>> START Dataset

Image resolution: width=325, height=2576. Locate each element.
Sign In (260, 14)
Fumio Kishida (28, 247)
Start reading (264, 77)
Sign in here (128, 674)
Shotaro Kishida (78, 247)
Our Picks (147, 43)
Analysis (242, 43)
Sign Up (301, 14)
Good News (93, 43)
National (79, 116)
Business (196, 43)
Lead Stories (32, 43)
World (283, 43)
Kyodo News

>> END Dataset

# Goal:
Copy every line of the material above, requests included, and add 9 to each number in the coordinate answers.

# Response for this exercise:
Image resolution: width=325, height=2576. Locate each element.
Sign In (269, 23)
Fumio Kishida (37, 256)
Start reading (273, 86)
Sign in here (137, 683)
Shotaro Kishida (87, 256)
Our Picks (156, 52)
Analysis (251, 52)
Sign Up (310, 23)
Good News (102, 52)
National (88, 125)
Business (205, 52)
Lead Stories (41, 52)
World (292, 52)
Kyodo News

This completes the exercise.